_Written task_. Rewrite all of the material below with every instance of "section" changed to "panel" and everything else left as it is. Omit the pictures from your answer.

_Data for processing_.
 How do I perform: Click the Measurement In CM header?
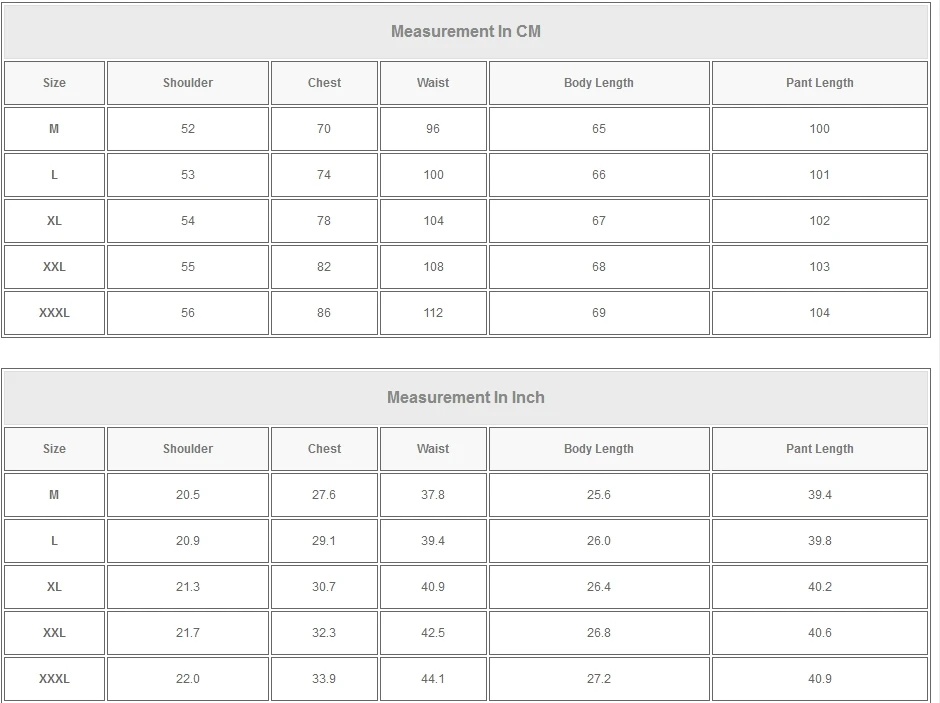tap(466, 31)
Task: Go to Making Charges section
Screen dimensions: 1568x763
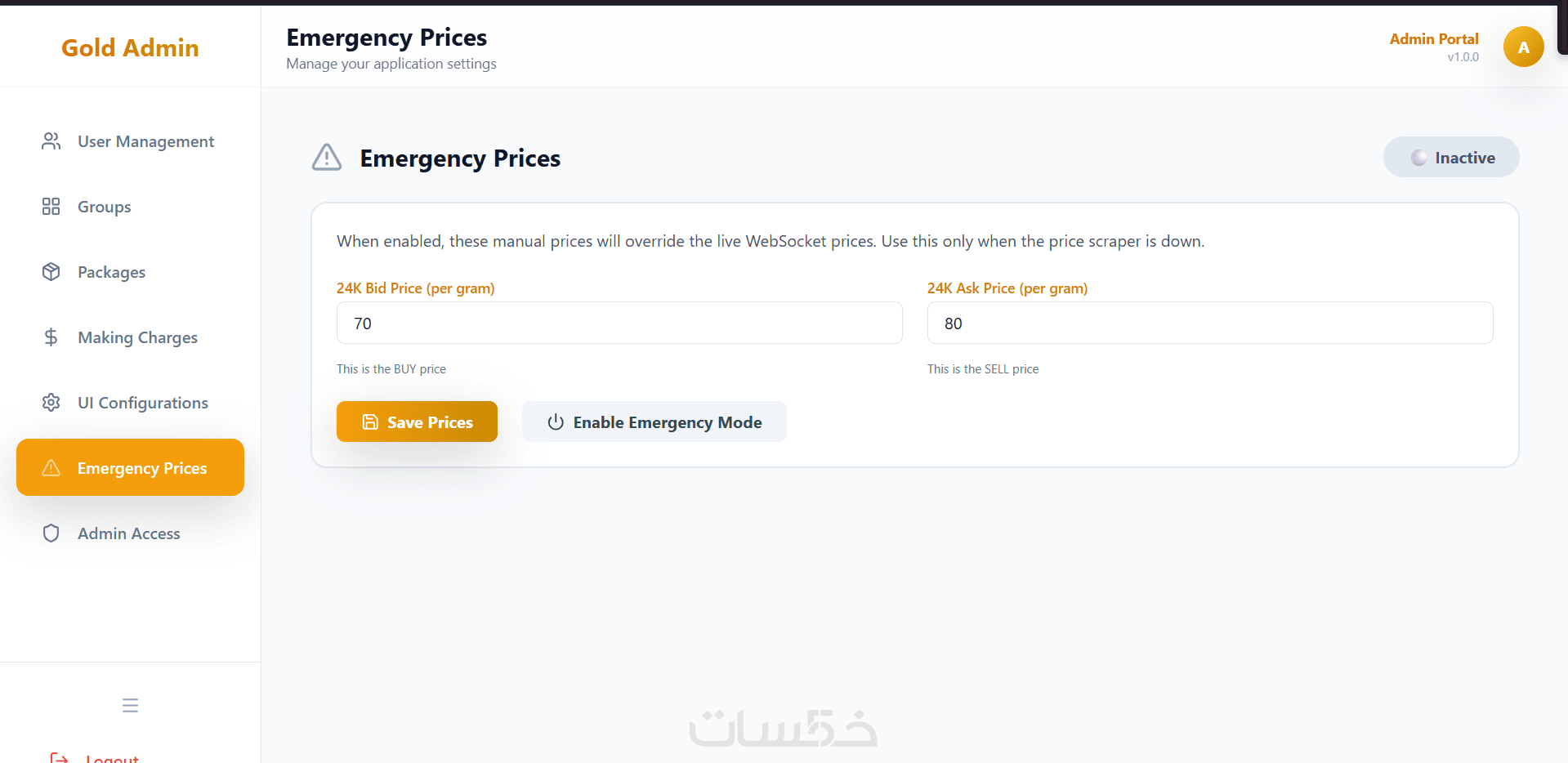Action: [x=137, y=337]
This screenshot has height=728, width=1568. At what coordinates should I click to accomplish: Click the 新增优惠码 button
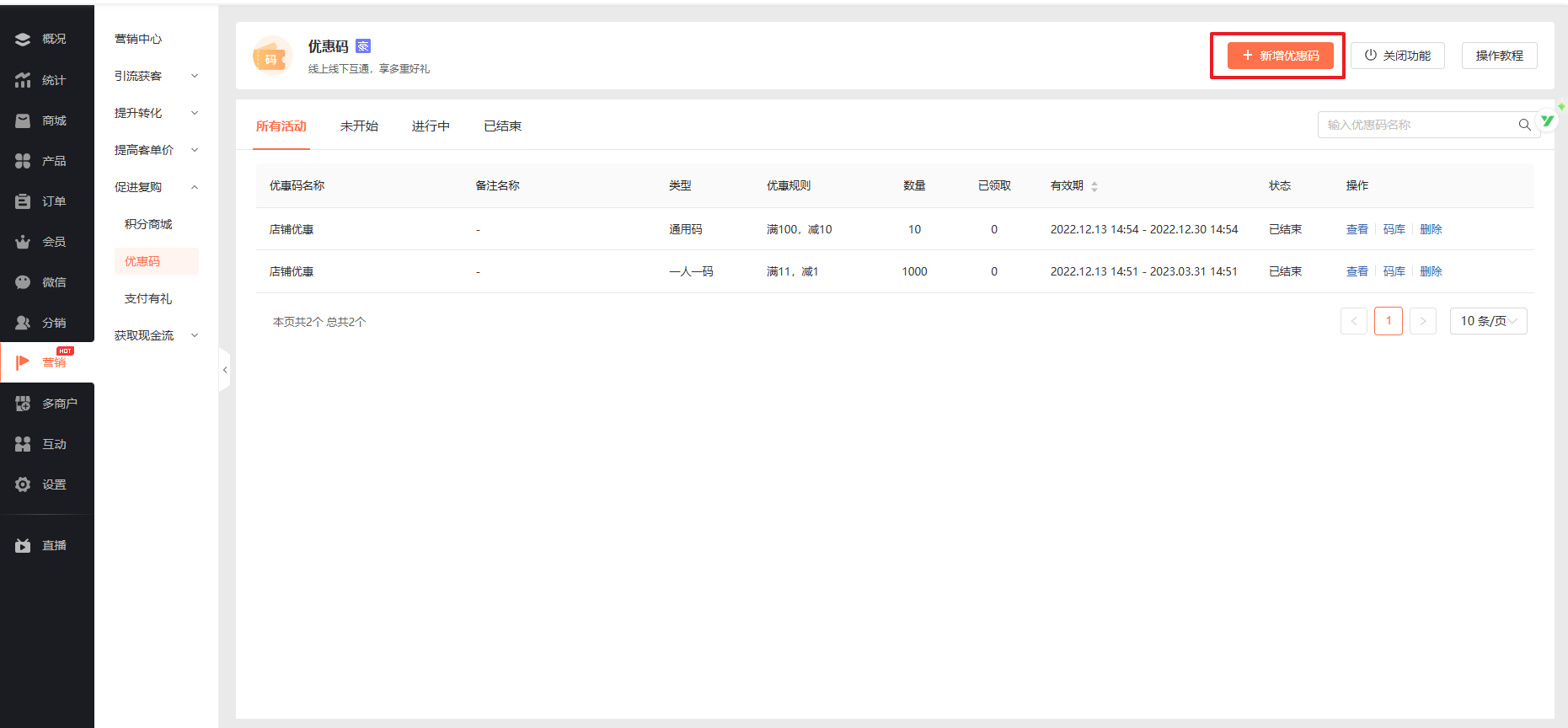[1280, 56]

_Worked solution_.
 How do I perform: Click the Measurement In CM header?
tap(466, 31)
Task: Go to Making Charges panel
Screen dimensions: 1568x763
Action: [x=137, y=337]
This screenshot has height=728, width=1568. At what coordinates should I click to accomplish: Click the 新增优惠码 button
[1280, 56]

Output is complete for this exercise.